Il recommença à se mettre en colère.

« Tu te comportes comme une hystérique ! »

« Non. »

« Comme la propriétaire de son appartement. »

« Étouffe-toi donc avec ton appartement ! »

« Je m’étouffe déjà. »

« Surtout après tes invités. »

Il attrapa brusquement sa veste.

« Tu crois que quelqu’un voudra de toi avec un caractère pareil ?! »

Elena s’approcha.

Et dit doucement :

« Au moins, je n’aurai pas besoin de mentir à des femmes en disant que je vis dans mon propre appartement. »

Il la regarda quelques secondes.

Puis il donna un violent coup de pied dans la chaise.

Et il alla dans la chambre rassembler ses affaires.

Le fracas des portes résonna encore presque une heure dans l’appartement.

Il faisait du bruit exprès.

Il jetait des objets.

Il faisait tomber quelque chose.

Il ouvrait les placards avec une telle force qu’on aurait dit qu’il voulait arracher les portes.

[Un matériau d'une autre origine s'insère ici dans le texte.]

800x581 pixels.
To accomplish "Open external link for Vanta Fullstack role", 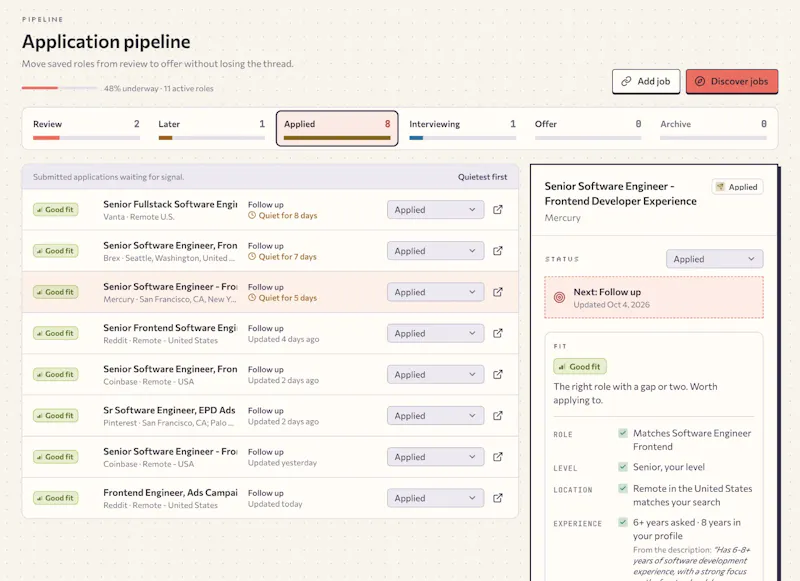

Elena était assise dans la cuisine et buvait de l’eau en silence.

Sans larmes.

Sans tremblements.

De temps en temps seulement, elle regardait le verre brisé dans l’évier.

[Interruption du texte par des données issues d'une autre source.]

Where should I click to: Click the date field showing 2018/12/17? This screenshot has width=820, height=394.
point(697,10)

Puis Denis sortit avec ses sacs.

Il s’arrêta dans l’entrée.

« Tu le regretteras. »

Elena s’appuya de l’épaule contre le mur.

« Non. »

« Je suis sérieux. »

« Moi, non. »

Il la regarda longtemps.

Comme s’il attendait qu’elle l’arrête quand même.

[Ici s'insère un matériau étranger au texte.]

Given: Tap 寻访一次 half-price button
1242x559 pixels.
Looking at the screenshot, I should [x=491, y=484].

Qu’elle dise quelque chose.

Qu’elle crie au moins.

Mais Elena se taisait.

Et cela se révéla plus effrayant que n’importe quel scandale.

Parce qu’il n’y avait plus d’amour dans son regard.

Il n’y avait plus rien.

Seulement de la fatigue.

Denis ouvrit brusquement la porte.

Et sortit.

Une seconde plus tard, il passa de nouveau la tête dans l’appartement.

« Et puis ! »

« Kira m’aurait quand même choisi ! »

Elena rit soudain.

Pour de vrai.

Pour la première fois de la soirée.

« Denis… »

« Elle s’est enfuie dès qu’elle a appris que tu vivais chez ta femme. »

Il devint rouge de colère.

La porte se referma avec fracas.

Le silence recouvrit aussitôt l’appartement.

Un vrai silence.

Sourd.

Elena expira lentement.

Puis elle s’approcha de la porte.

Elle verrouilla la serrure.

Et pour la première fois depuis longtemps, elle se sentit chez elle.